MATERIALS PROVIDED -
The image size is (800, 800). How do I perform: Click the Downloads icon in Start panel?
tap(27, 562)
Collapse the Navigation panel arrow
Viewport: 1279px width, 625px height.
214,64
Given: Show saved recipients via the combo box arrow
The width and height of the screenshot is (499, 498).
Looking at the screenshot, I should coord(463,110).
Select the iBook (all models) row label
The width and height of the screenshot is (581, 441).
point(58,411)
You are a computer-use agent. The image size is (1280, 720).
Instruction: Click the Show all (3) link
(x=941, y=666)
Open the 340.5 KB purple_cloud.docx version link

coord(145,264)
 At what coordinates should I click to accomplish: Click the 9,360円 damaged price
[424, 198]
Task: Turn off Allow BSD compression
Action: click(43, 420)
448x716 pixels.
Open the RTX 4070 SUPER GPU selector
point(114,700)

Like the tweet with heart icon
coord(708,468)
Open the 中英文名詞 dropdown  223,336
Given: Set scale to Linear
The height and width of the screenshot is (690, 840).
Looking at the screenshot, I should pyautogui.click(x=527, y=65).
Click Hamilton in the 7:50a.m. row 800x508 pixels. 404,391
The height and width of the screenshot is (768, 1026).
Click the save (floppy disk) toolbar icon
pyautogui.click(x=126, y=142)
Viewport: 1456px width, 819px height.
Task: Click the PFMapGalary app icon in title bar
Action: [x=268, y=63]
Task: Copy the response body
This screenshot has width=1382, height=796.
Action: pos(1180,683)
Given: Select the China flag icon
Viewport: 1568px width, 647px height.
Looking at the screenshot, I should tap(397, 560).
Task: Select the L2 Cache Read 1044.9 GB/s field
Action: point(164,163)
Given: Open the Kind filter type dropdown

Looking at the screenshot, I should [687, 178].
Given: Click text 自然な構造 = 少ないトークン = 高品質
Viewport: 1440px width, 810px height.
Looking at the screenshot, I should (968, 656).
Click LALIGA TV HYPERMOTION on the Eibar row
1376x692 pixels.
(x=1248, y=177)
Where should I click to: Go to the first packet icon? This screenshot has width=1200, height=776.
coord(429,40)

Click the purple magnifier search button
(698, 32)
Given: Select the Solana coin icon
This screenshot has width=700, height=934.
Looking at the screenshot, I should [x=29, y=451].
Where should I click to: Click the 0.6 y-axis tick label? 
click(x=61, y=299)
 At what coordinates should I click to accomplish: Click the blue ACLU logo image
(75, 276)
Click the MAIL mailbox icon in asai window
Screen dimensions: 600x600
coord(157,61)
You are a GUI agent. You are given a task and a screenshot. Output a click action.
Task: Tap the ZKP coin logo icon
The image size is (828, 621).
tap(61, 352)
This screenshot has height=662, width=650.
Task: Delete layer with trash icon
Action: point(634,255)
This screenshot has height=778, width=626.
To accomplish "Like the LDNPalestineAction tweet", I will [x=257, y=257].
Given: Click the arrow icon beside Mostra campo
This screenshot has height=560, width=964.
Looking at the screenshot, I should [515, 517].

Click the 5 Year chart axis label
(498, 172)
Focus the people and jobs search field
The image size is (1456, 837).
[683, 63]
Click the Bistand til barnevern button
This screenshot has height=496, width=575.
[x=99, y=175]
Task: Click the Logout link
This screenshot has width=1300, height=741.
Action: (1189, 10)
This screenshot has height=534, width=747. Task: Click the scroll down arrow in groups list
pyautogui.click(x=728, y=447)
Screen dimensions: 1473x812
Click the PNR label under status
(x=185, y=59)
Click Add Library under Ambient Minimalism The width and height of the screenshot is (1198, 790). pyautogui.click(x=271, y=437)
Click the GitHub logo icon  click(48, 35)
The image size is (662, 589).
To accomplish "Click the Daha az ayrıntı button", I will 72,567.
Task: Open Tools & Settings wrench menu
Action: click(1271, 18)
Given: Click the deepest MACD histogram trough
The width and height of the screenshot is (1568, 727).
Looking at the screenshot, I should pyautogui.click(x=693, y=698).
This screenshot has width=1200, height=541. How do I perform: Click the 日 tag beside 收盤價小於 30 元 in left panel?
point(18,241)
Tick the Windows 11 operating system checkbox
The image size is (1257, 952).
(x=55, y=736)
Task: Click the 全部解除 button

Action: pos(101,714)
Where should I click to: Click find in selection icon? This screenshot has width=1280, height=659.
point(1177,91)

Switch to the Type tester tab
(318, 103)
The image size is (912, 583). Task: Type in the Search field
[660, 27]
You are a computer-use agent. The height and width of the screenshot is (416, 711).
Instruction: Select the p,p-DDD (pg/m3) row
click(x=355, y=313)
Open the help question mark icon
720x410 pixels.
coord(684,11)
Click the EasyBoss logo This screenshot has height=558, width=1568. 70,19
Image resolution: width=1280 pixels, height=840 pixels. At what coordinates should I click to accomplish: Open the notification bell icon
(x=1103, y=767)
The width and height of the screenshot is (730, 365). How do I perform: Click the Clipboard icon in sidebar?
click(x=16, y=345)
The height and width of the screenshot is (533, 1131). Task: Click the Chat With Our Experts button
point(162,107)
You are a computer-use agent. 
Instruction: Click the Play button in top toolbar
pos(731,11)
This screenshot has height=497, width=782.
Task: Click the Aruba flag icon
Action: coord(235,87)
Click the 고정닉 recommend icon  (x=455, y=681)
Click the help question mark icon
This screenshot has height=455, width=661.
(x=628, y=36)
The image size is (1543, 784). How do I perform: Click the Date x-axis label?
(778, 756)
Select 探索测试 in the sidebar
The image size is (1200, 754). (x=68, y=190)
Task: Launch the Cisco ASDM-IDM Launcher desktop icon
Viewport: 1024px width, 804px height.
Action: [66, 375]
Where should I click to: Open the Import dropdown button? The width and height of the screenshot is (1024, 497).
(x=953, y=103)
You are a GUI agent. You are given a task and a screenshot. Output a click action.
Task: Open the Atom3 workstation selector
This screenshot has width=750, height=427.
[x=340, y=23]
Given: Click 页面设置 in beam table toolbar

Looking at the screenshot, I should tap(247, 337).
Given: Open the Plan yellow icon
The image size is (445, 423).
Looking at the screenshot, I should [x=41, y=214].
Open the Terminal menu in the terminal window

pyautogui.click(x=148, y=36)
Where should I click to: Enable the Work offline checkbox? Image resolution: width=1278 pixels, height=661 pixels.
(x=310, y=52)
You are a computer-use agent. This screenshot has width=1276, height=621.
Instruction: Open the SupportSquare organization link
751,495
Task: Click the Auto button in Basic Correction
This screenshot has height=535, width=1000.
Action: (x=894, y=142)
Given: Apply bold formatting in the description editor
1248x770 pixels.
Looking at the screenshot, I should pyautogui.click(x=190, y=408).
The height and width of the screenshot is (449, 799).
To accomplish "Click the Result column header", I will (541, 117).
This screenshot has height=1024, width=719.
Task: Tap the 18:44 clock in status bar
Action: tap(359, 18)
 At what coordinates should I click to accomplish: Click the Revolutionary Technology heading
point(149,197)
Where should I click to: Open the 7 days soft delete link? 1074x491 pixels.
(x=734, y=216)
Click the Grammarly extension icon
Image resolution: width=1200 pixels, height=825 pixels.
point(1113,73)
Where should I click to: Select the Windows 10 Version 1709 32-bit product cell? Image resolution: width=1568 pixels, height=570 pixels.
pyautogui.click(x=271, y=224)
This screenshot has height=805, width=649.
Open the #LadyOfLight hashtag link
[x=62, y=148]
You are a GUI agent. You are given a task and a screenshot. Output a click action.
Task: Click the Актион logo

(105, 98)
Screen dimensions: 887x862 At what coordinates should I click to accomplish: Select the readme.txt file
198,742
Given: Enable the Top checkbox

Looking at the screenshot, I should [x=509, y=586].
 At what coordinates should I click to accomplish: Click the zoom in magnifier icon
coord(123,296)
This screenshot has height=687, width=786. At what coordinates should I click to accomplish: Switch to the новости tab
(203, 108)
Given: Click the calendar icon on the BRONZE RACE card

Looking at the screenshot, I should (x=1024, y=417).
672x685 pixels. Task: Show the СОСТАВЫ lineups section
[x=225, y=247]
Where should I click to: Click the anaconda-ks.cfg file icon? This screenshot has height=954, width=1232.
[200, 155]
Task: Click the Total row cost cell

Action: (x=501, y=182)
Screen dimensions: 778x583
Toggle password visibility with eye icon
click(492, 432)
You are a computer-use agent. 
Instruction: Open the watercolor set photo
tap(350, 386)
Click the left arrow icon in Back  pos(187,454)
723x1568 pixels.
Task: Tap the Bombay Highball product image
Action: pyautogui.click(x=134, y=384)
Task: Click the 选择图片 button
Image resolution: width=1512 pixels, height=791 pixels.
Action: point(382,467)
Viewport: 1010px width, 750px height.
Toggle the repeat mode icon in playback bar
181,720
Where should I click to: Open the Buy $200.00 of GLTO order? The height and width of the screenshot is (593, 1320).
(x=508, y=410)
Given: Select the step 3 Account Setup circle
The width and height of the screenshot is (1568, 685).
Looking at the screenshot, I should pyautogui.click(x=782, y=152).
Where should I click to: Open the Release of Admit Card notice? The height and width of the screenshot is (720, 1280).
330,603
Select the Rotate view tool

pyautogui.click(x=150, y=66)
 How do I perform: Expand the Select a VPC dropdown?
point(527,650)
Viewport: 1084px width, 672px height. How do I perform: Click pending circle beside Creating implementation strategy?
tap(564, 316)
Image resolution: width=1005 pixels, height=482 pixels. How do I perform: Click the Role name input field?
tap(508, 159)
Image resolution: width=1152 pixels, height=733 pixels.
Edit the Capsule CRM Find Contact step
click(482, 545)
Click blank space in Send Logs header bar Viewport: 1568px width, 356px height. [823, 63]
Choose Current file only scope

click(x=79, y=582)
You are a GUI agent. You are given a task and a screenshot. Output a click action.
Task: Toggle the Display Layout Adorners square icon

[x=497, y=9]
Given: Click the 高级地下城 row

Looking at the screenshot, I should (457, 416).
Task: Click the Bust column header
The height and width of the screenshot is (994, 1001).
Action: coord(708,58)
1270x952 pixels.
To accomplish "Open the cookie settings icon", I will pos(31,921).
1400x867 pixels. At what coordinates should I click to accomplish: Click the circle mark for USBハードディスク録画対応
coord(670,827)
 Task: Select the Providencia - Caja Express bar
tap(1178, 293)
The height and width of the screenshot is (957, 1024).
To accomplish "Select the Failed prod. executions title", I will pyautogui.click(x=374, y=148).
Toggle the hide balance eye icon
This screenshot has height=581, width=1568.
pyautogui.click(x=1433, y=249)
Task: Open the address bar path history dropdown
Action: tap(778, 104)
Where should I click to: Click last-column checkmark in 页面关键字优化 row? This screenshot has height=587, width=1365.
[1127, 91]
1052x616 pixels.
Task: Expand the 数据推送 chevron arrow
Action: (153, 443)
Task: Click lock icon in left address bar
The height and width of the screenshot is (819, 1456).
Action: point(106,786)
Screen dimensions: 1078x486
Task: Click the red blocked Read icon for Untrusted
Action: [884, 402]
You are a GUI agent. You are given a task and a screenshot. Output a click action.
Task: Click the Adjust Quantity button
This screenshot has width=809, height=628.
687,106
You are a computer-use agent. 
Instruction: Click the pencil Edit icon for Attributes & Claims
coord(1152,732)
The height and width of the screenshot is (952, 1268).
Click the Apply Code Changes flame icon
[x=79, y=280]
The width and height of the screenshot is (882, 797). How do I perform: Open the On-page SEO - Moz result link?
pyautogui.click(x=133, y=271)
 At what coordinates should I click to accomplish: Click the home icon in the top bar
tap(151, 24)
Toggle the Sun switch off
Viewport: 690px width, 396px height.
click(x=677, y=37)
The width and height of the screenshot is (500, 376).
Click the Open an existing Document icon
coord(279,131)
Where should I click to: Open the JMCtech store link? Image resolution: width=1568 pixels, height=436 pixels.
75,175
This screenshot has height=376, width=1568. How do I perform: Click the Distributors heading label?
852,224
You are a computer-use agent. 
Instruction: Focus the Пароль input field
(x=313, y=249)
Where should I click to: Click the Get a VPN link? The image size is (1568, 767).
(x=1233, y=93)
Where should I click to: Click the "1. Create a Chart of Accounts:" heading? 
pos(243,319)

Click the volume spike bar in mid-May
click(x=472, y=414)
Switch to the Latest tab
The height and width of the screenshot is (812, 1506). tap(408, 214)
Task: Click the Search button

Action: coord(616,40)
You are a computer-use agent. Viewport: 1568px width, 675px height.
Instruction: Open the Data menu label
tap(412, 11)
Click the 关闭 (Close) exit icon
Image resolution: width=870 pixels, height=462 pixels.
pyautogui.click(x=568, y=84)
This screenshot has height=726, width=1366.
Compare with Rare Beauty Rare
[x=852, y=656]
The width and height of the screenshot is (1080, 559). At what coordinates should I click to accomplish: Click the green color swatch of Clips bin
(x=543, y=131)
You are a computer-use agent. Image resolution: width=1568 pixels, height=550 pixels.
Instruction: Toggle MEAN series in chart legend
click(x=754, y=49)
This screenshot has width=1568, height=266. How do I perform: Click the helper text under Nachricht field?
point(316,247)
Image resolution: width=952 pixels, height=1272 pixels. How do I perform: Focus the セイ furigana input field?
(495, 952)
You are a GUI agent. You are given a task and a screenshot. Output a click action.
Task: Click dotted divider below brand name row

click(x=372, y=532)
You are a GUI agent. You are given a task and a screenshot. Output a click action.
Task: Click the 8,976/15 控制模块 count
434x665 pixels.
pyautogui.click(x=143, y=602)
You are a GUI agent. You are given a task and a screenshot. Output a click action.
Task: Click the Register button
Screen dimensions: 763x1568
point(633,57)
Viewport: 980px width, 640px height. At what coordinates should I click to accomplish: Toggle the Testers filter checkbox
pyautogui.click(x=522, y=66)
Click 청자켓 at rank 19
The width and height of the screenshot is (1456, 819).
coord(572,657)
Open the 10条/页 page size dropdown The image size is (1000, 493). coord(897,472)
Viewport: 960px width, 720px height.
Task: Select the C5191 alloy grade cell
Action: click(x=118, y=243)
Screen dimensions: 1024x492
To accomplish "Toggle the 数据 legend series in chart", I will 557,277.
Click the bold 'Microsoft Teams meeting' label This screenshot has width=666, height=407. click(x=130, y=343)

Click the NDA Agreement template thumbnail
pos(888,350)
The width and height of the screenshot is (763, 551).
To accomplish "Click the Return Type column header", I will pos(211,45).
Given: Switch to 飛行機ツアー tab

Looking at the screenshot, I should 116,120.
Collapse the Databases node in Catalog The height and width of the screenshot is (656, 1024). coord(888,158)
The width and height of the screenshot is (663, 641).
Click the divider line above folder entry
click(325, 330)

TASK STATEMENT - Scan the entries above for the string "coin" and copy each line that contains it.

SOLUTION BELOW -
Given: Select the Solana coin icon
Task: Tap the ZKP coin logo icon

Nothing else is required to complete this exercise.